Promoted through slogans such as “1 USDT mints 1 token,” “treasury-backed,” and “transparent governance,” it quickly attracted a large following.

◆ Promises vs. Reality: 10 USDT Could Mint 32,000 AS?
Although officials repeatedly emphasized “1 USDT = 1 AS,” on-chain data shows:
- Multiple large mints occurring daily
- No triggering logic, no voting, no governance
- Mint volumes often in the tens of thousands
- Extreme cases reported by the community:
10 USDT → 32,000 AS
This means the promised “scarcity” and “treasury backing” never existed.

◆ Minting Behavior Highly Patterned: Mostly During Late-Night Hours
Analysis of 20 days of data reveals:
- Minting usually occurred between midnight and early morning
- Executed by the same address
- At least one mint per day, often preceding larger upcoming mints
This is classic project-team manual minting, a complete violation of DAO principles.

◆ September 21, 5 AM: Four Consecutive Mints Totaling 280,000 AS
The situation peaked on September 21:
- At 5:00 AM
- The same address
- Executed four consecutive mints
- Totaling 280,000 AS
No announcement.
No notice.
No governance.
Yet it heavily impacted the market.

◆ September 24–26: Project-Team Dumping — The First Clear Evidence of Internal Cash-Out
Starting September 24, newly minted tokens gradually entered the market, causing decline through heavy selling.
The critical moment came on September 26:
- Multiple addresses linked to the project team
- Dumped a large volume of tokens into the liquidity pool simultaneously
- Causing an instant price collapse — a cliff-drop on the chart
The synchronized behavior is nearly impossible to explain as “market activity.”

• • •

PROBLEM SET:
**a.** Retype the stretch of the AS token report from "No governance." through "through heavy selling.".
**b.** Answer from the AS token report:
(i) At what time on September 21 were the four consecutive mints executed?
(ii) How many days of data does the analysis of minting behavior cover?
(iii) On what date did multiple addresses linked to the project team dump tokens into the liquidity pool at the same time?

DATASET EXCERPT:
• • •

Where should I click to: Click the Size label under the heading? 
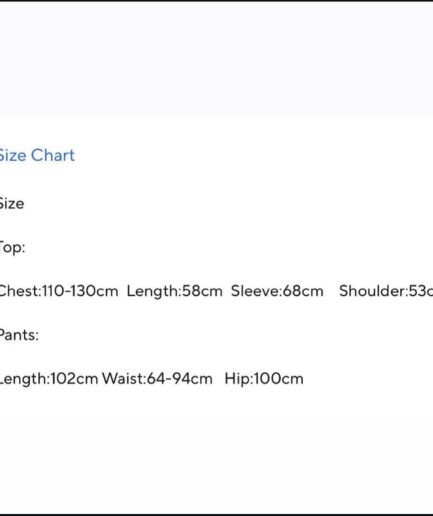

• • •

SOLUTION LIST:
**a.**
No governance.
Yet it heavily impacted the market.

◆ September 24–26: Project-Team Dumping — The First Clear Evidence of Internal Cash-Out
Starting September 24, newly minted tokens gradually entered the market, causing decline through heavy selling.

**b.**
(i) 5:00 AM
(ii) 20 days
(iii) September 26